• _Records to process_
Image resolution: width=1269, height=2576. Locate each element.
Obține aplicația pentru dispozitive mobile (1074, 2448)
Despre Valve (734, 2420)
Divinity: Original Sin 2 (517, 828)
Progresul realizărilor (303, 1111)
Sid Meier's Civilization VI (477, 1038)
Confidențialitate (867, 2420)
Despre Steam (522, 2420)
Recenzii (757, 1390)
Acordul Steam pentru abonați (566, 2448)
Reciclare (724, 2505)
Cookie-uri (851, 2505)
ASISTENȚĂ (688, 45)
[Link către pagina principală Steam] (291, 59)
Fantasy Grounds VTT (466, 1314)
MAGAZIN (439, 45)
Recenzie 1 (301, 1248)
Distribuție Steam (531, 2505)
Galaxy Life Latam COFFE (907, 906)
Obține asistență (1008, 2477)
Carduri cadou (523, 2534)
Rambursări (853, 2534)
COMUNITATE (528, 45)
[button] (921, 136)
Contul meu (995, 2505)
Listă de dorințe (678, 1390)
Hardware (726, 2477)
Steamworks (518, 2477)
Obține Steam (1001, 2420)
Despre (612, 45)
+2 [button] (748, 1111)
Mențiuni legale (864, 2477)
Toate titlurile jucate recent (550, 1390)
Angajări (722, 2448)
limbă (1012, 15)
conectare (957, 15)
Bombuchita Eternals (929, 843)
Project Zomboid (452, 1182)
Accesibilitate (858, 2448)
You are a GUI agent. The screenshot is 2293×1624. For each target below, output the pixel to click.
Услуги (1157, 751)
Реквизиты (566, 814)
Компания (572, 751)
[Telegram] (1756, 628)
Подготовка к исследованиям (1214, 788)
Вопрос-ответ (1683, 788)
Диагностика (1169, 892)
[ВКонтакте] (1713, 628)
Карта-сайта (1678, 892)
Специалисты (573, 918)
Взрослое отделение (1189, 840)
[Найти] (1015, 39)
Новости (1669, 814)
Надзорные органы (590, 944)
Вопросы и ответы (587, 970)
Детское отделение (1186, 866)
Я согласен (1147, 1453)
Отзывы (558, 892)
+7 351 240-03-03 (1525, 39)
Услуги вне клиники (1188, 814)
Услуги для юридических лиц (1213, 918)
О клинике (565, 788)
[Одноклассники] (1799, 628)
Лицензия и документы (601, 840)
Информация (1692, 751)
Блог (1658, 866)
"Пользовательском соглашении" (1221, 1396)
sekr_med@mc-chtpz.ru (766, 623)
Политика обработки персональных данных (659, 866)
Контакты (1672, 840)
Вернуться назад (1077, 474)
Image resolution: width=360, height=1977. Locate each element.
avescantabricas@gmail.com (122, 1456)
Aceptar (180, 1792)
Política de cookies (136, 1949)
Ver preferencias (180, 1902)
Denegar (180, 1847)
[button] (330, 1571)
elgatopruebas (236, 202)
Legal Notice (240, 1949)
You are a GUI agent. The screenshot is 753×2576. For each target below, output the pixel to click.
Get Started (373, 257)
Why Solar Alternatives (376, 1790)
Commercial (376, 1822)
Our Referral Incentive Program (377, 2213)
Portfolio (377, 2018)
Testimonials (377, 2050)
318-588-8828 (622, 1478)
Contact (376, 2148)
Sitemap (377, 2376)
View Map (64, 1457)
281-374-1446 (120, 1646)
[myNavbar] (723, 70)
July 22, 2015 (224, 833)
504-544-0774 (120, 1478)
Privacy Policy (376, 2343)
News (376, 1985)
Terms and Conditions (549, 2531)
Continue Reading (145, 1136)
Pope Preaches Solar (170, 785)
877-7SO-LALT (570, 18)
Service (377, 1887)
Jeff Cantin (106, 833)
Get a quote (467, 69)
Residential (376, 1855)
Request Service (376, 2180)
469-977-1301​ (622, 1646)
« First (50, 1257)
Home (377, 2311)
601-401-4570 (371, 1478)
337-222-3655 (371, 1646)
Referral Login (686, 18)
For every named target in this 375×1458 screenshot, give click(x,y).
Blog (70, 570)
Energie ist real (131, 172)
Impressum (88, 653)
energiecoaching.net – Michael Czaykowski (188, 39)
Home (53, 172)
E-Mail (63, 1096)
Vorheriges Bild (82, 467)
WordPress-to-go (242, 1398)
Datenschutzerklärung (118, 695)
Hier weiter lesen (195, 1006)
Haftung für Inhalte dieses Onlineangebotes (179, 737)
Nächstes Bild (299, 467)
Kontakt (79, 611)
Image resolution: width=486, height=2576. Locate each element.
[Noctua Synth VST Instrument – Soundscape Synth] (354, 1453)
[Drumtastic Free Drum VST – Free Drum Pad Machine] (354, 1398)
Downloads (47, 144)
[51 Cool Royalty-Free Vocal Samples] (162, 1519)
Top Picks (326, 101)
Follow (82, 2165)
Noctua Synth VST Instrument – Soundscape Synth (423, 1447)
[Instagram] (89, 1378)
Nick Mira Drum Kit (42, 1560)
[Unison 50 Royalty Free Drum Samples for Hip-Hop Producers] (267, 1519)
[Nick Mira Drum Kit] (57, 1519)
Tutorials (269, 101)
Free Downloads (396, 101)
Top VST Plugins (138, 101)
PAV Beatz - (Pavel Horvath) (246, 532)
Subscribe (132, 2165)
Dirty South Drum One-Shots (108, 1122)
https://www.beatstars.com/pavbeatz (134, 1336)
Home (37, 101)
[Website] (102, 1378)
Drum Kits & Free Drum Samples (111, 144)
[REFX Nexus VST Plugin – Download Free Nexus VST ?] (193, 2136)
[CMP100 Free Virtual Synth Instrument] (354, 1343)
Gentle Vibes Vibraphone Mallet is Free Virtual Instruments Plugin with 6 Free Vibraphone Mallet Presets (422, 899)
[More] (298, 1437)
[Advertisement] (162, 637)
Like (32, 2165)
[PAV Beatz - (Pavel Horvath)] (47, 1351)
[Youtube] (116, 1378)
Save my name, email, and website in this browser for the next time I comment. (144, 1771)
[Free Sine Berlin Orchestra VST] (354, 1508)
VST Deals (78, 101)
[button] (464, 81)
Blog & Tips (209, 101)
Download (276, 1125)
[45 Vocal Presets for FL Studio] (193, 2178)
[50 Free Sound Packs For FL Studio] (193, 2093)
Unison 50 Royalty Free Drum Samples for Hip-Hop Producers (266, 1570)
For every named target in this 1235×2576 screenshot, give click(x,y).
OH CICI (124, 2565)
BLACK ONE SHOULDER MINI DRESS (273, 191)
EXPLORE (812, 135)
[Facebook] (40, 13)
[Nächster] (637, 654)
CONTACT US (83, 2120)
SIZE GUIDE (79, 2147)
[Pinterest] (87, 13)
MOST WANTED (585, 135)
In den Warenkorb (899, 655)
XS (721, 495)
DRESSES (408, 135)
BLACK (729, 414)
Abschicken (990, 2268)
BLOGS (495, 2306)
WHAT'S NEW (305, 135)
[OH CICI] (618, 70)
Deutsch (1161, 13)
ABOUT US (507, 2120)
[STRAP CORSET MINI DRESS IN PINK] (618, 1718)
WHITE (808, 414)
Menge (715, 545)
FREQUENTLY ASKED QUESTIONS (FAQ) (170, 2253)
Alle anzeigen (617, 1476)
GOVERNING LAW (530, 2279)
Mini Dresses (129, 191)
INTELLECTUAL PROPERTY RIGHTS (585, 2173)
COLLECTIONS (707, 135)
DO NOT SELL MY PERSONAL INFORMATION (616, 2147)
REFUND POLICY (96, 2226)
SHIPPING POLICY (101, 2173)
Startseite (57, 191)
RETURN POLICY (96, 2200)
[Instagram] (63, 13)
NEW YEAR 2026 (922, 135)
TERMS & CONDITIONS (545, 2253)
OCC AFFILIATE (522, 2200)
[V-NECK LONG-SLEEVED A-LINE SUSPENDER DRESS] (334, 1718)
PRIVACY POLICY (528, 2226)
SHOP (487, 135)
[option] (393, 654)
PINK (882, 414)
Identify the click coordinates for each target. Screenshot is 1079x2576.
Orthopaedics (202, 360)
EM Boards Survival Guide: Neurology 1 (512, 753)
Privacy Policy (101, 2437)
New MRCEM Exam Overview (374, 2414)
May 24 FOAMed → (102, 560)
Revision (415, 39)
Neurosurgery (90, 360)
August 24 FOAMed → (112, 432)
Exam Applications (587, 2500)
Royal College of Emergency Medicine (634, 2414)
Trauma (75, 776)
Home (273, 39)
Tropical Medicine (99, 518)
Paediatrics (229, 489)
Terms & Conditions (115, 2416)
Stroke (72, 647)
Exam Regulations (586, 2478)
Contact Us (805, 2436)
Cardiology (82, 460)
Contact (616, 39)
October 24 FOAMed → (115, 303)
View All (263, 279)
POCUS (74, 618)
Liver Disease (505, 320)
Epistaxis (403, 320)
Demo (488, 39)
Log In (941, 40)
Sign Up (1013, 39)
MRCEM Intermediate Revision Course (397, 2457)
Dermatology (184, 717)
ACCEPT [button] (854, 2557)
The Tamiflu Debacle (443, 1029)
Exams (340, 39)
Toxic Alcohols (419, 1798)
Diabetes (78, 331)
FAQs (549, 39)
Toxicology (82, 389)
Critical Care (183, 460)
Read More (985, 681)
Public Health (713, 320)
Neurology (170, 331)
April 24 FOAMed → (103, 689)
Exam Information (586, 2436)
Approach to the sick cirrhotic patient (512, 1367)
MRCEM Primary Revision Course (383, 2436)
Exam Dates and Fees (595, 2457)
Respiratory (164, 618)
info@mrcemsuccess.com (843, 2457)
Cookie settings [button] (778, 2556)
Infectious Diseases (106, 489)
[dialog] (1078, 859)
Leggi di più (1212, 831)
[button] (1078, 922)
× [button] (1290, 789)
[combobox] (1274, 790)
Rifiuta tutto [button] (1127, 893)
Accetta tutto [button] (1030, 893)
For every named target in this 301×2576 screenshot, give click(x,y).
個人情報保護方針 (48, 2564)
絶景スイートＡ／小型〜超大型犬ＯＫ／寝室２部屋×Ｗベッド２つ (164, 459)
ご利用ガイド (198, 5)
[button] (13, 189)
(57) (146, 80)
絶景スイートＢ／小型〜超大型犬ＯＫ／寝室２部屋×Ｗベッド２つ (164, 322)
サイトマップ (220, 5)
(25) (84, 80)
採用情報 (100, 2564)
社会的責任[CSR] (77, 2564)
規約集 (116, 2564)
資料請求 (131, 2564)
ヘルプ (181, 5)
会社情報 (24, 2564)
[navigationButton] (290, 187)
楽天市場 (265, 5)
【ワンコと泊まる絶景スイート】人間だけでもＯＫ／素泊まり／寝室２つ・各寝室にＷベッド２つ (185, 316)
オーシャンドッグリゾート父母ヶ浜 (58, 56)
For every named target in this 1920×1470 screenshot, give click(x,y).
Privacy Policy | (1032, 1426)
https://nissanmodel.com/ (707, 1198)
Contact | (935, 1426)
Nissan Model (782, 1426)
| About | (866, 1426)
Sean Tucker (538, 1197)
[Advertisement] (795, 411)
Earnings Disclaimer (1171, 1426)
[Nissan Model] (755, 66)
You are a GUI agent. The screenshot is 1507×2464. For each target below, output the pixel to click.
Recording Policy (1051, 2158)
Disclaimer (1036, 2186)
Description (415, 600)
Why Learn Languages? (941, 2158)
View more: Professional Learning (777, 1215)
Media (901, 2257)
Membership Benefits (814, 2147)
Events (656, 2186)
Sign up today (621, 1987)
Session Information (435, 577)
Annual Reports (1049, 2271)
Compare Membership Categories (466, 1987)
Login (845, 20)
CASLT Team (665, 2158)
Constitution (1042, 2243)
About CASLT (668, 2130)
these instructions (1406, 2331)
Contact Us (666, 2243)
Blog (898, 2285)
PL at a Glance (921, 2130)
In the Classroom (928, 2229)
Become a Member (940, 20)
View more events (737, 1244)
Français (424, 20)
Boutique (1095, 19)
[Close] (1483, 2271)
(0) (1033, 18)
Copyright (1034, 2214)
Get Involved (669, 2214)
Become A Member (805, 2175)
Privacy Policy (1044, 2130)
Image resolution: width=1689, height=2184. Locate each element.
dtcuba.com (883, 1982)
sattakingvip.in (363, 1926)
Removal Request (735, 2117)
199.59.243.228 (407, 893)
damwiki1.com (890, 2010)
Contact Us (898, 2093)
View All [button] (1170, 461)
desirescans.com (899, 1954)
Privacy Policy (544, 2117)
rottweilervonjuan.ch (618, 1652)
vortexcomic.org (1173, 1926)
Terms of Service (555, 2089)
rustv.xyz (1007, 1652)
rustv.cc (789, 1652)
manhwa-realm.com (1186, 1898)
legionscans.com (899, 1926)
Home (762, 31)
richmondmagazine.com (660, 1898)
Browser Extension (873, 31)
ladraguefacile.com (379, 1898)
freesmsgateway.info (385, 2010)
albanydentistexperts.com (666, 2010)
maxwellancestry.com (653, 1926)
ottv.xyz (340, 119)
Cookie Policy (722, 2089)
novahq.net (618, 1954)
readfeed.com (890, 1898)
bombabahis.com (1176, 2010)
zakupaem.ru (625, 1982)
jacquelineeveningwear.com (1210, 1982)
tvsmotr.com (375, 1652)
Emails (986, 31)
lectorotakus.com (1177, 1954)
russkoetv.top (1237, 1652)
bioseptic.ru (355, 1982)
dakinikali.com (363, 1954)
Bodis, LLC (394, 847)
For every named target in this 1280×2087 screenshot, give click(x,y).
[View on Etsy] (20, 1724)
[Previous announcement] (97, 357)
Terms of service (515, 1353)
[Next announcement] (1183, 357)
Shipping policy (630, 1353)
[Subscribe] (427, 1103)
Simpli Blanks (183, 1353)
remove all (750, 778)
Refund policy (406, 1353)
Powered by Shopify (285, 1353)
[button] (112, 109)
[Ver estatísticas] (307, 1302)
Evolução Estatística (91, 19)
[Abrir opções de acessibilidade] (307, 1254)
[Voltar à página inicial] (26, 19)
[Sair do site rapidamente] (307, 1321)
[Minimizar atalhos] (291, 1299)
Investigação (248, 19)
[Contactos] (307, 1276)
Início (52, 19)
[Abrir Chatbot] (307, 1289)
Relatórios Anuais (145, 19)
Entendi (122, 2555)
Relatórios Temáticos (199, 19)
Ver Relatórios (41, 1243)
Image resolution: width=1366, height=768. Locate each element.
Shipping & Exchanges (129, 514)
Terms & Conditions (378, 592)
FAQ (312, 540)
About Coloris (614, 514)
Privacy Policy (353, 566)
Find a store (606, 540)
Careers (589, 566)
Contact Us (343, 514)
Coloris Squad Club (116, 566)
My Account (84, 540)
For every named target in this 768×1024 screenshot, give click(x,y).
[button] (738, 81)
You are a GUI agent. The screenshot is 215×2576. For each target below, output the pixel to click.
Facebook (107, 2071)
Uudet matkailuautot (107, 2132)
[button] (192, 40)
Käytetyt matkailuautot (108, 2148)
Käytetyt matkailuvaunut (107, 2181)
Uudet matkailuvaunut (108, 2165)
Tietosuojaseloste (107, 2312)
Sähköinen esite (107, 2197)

• _Exercise goal_
Give the count of lines in the material containing "resolution". The reply is that number alone.

• _Task result_
5